WRAP | Catalysing Systemic Action Against Plastic Pollution – A Roadmap for Purpose Driven Funders

Global plastic pollution is currently on a trajectory to triple by 2040, threatening irreversible harm to marine ecosystems, accelerating the climate crisis, and deepening social injustices within the informal waste sector. While downstream solutions like recycling receive the lion’s share of current funding, a major funding gap of over $67 billion per year persists, particularly in the underfunded upstream sectors and vulnerable regions of the Global South. To bridge this divide, a newly developed roadmap by WRAP outlines a coordinated framework built on three priority objectives—Reduce, Reuse, and Recycle—and seven transformative intervention levers. This framework empowers purpose-driven philanthropic funders to take calculated risks, de-risk private capital, and catalyse the long-term, systemic interventions needed to eliminate plastic pollution at its source.

Originally posted by WRAP

The WRAP report offers a strategic guide to maximising the impact of environmental and social investments. Plastic mismanagement directly accelerates biodiversity loss, public health crises, and carbon depletion. To counter this, the roadmap urges a shift from short-term fixes to long-term, system-level changes.

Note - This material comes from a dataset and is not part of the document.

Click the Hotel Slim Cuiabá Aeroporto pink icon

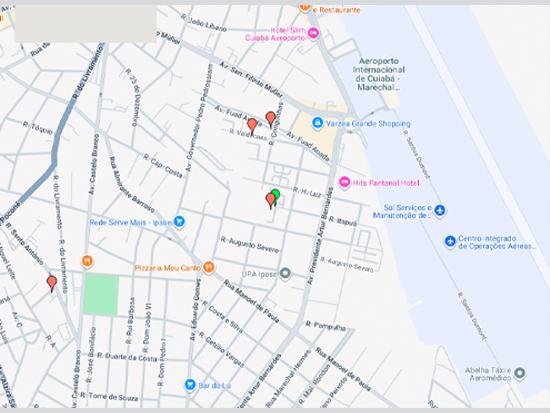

The core of the strategy relies on a multi-pronged framework:

  • Three Priority Objectives: Prioritising Reduction of plastic production and consumption, transitioning from single-use to Reuse delivery models, and optimising Recycling to capture and reprocess essential plastics.
  • Five Systemic Interventions: Funding game-changing material alternatives, championing robust municipal policy and global treaty governance, utilising behavioural science to shift social norms, strengthening infrastructure (especially for low-value materials), and centring a “just transition” that integrates and uplifts the world’s 40 million informal waste workers.
  • Two Systemic Enablers: Advancing transparent, evidence-based data systems and supporting local leaders to coordinate regional and global knowledge sharing.

Ultimately, philanthropic capital plays a vital, agile role in de-risking early-stage circular economies. It helps open underserved markets and build local capacity in highly vulnerable areas like Small Island Developing States (SIDS).